Cindy Gaddis summarized bills the agency tracked: HB 2151 (modular housing standards), HB 6188 (asbestos certification alignment), SB 6058 (wage-and-hour prioritization), SB 6039 (modernizing communications), HB 2405 (PTSD pilot) and a major access-to-care bill (SCS SB 5847) that expands treatment access and authorizes hiring claims adjudicators.

Cindy Gaddis, chief policy officer for Insurance Services, briefed the advisory committee on five agency-request bills the governor supported and several other bills that affect workers' compensation.

She said House Bill 2151 adopts national standards for modular housing and is signed into law. She reported HB 6188 (asbestos certification alignment with the EPA model accreditation plan) had been delivered to the governor but not yet signed. Senate Bill 6058 gives L&I authority to prioritize and proactively address wage-and-hour issues; Cindy said the governor signed it.

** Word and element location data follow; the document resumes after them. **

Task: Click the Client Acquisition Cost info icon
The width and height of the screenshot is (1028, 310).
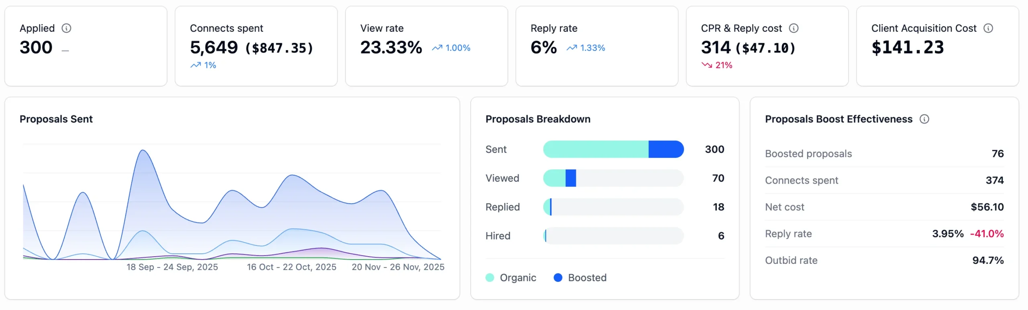Action: point(988,28)
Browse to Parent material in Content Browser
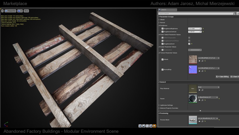The height and width of the screenshot is (135, 239). (x=202, y=100)
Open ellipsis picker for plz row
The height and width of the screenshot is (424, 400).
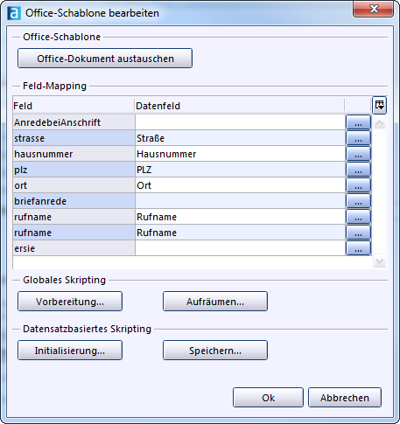click(x=358, y=170)
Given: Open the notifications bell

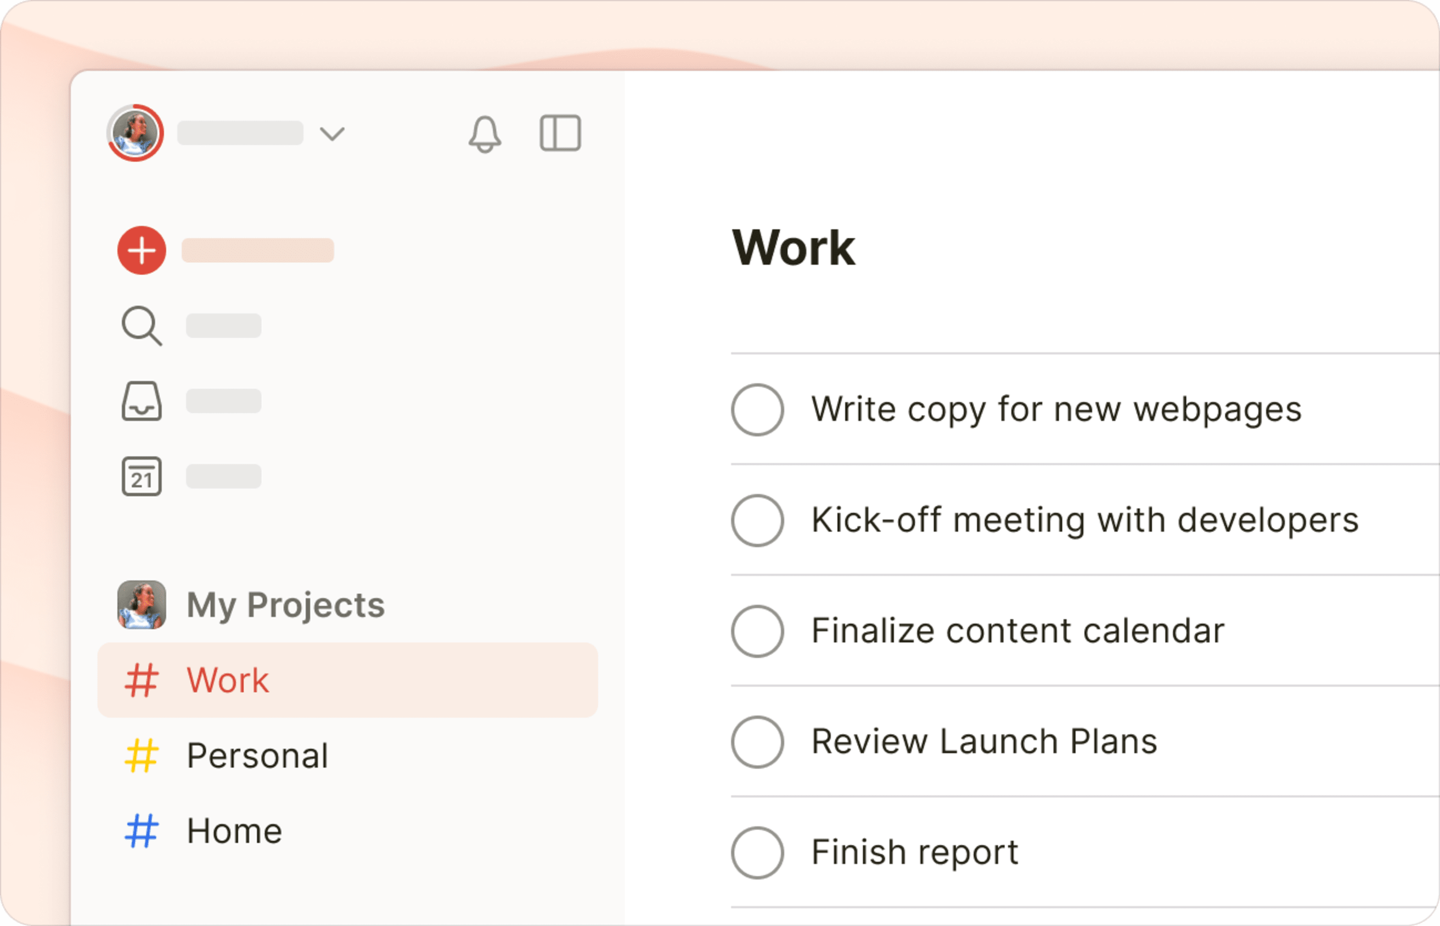Looking at the screenshot, I should [x=484, y=133].
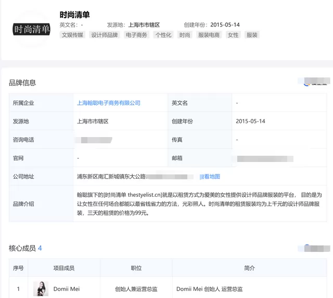Select the 文娱传媒 tag

pos(72,35)
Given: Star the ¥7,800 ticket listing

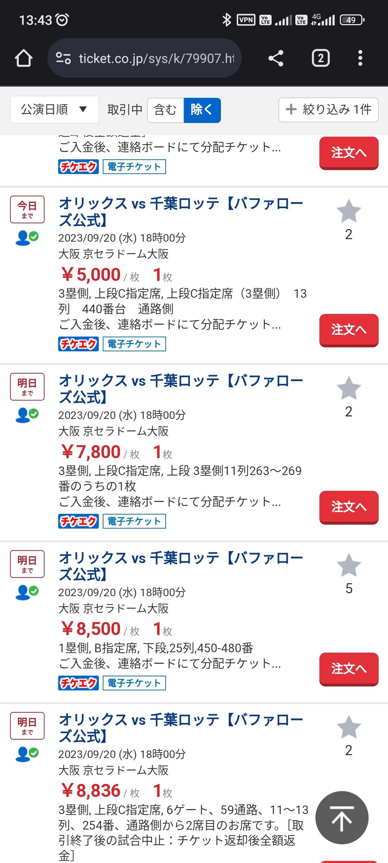Looking at the screenshot, I should (348, 389).

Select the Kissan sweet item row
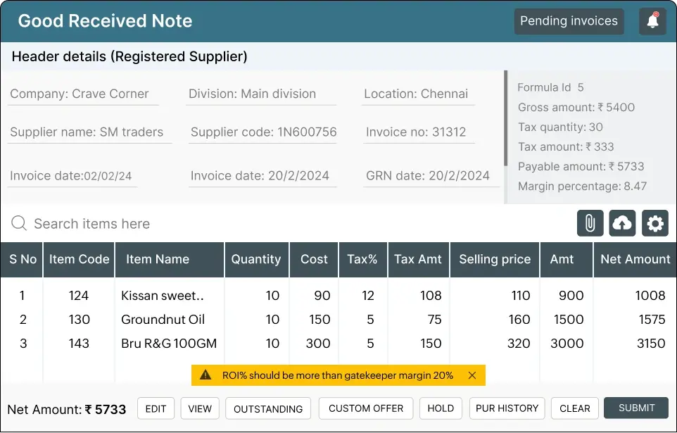click(169, 295)
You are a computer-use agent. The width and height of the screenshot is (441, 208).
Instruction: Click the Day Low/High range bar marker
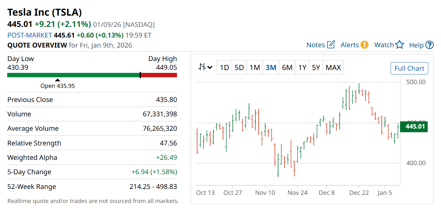pos(140,75)
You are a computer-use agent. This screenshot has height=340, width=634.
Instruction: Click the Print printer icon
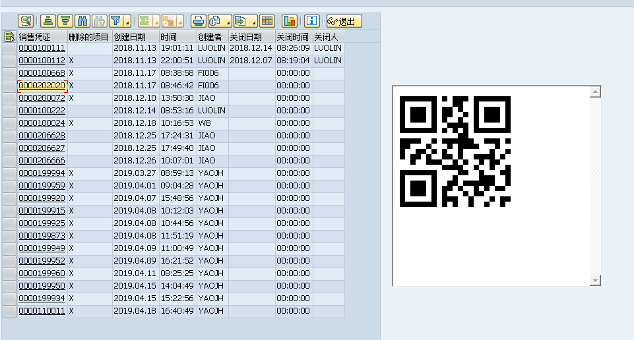(x=199, y=21)
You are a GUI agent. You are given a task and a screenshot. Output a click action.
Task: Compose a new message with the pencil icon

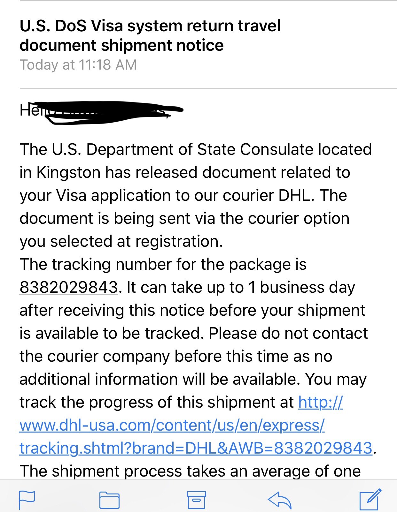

Cindy described HB 2405, an agency-request bill establishing a pilot program for PTSD occupational-disease claims. "There is some alignment with House Bill 2492, focusing on mental-health education in state-registered apprenticeships," she said, and noted the PTSD pilot includes research funding, expanded access to treatment before adjudication and after claim closure, and authority for L&I to enter into agreements with health-care organizations to increase trauma-informed care.

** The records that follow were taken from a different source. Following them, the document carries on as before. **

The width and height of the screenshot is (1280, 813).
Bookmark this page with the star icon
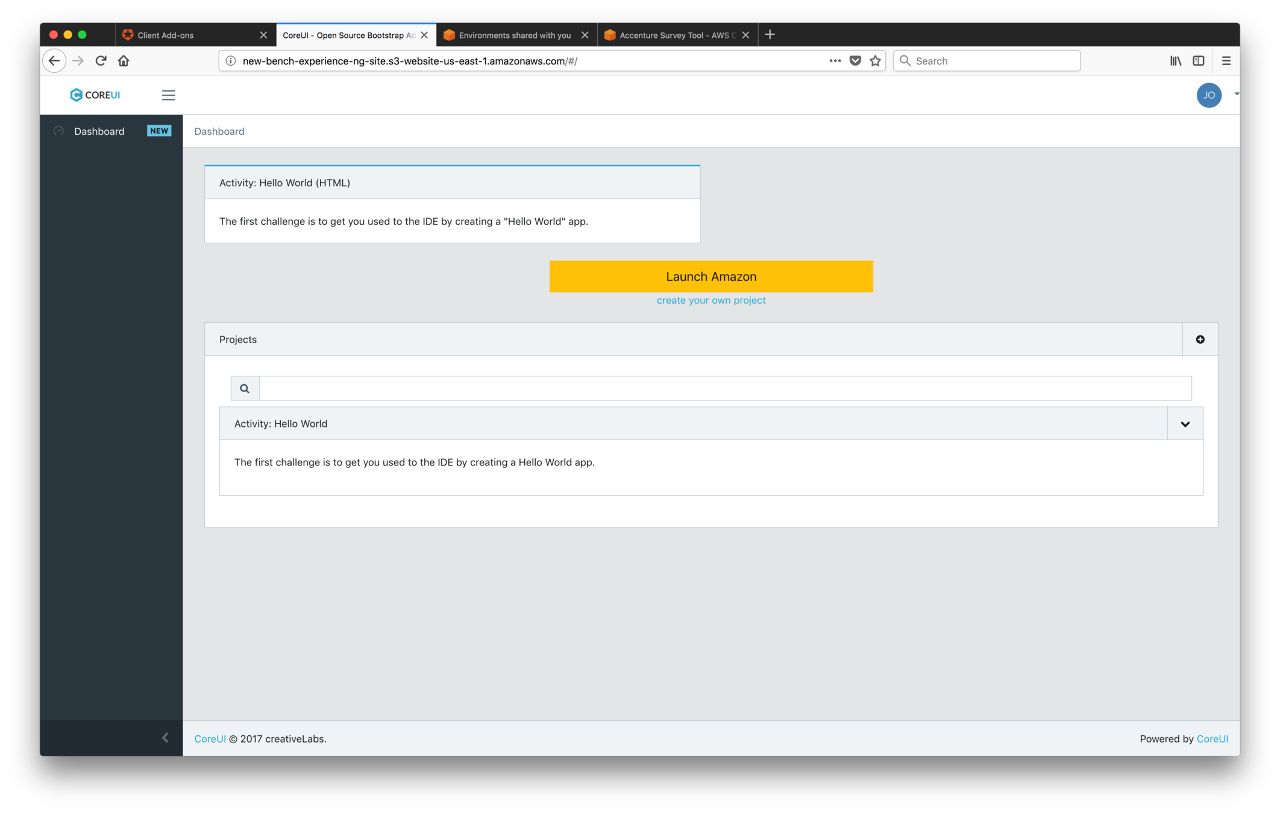point(875,61)
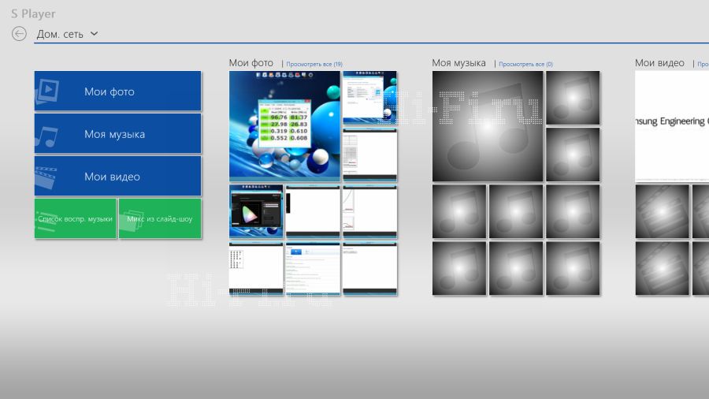Viewport: 709px width, 399px height.
Task: Open the color gamut screenshot photo thumbnail
Action: pos(256,211)
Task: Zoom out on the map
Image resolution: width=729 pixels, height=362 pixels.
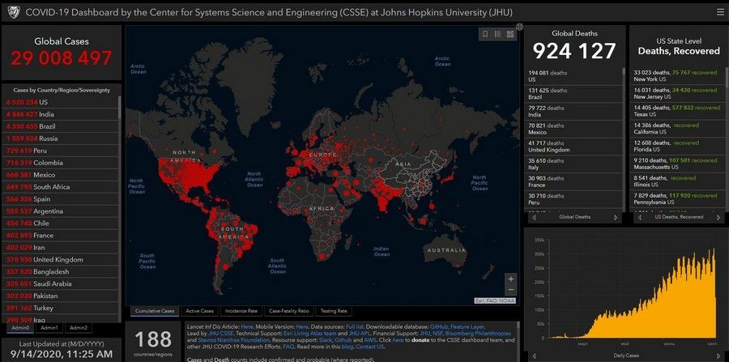Action: coord(510,290)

On medical access, Cindy discussed the large access-to-care package (referred to in the meeting as engaged legislation including SCS SB 5847). That bill includes many changes, several of which phase in by Jan. 1, 2028, giving L&I lead time to adapt systems. Two provisions take effect 90 days after session: (1) medical providers in networks must follow evidence-based coverage decisions "modified with the words medically appropriate," which gives providers some ability to deviate from prior guidelines, and (2) L&I can hire a significant number of claims adjudicators to reduce caseloads. The bill also creates deadlines for utilization-review providers and automatically grants treatment if outside UR does not respond in time; strengthens prohibitions on employer coercion to use specific medical providers; expands closed-claim treatment for workers with permanent partial disability awards; and requires written notice when a provider is removed from the medical-provider network.

Committee members asked for examples of how the new language "medically appropriate" might change care and about how the utilization-review contract will be negotiated; Cindy said the current UR contract expires in December and the agency will use that negotiation to put requirements in the new contract to meet the law. Members and staff said implementation work will include rulemaking and stakeholder engagement and that the committee will provide input on operational measures and hiring strategy related to the new adjudicator authority.

The committee did not vote on policy; agency leaders said they will return with implementation details and promised regular reporting to the advisory committee and the legislature, as required by law.